Document passage:
——

I have to say I’m not a big anniversary person and by now the coverage is so excessive that I feel it’s enough already. Some of it is just the media going into overdrive – politicians as well. Someone yesterday used the phrase “commemoration machine”, but I don’t know who created the machine or who’s driving it. I do feel that there’s this yearning to go back to that time because things were so clear. Right and wrong were very clear, our victimhood was very clear. A lot of things have a gotten a lot murkier in the subsequent decade. I keep encountering this nostalgia for that time (“there was so much unity” and so on), but when I think of that time, all I think about is horror. This weird yearning to go back to that moment says something about how uncomfortable we are with everything that happened afterwards.

That unity was shortlived wasn’t it?

It was broken by the fight over the Iraq war. I was in the car yesterday listening to the radio and it was non-stop 9/11. I thought: “this is too much”. I’m all for remembering the people who died, but it’s too much.

——

Provided data:
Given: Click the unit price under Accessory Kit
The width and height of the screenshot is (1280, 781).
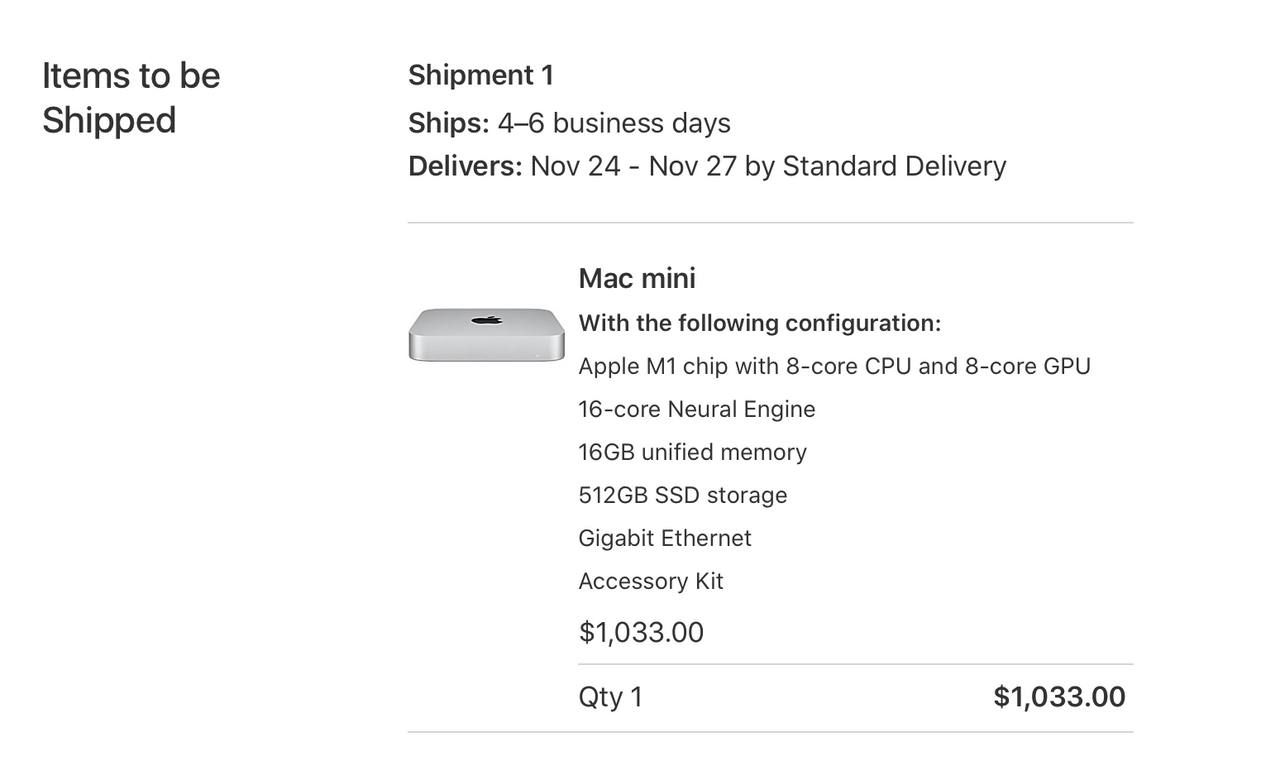Looking at the screenshot, I should (x=641, y=632).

——

List of tasks:
1. In the interview on 9/11 anniversary coverage, what broke the short-lived unity?
2. Please carry the interview on 9/11 anniversary coverage forward past its last sentence.

Answers to the exercises:
1. The fight over the Iraq war.

2.
How many 9/11 novels have you read? Did you read any 9/11 novels before you started writing your own?

I read Claire Messud’s The Emperor’s Children, I read Joseph O’Neill’s Netherland – but to me, they’re not 9/11 novels. In The Emperor’s Children, 9/11 felt to me like a piece of the plot; the novel wasn’t wrestling with what 9/11 meant. And Netherland felt the same way. I liked both books a lot but I don’t see them as 9/11 novels. In any case, my interest [when writing The Submission] was not in the day itself but in the aftermath, our [America’s] trying to figure out who we are. So I didn’t read Jonathan Safran Foer’s Extremely Loud and Incredibly Close, I didn’t read DeLillo’s Falling Man.

It’s interesting that you question whether a novel like The Emperor’s Children counts as a 9/11 novel. The haste with critics label a book a “9/11 novel” is significant and interesting in itself isn’t it?

Yeah. People make fun of me for saying this, but when I was working on my book I wasn’t thinking of it as a 9/11 novel. I don’t think writers think in those categories – you don’t sit down and say, “here’s my contribution to the 9/11 novel”. I don’t know why critics are so eager to label things in that way.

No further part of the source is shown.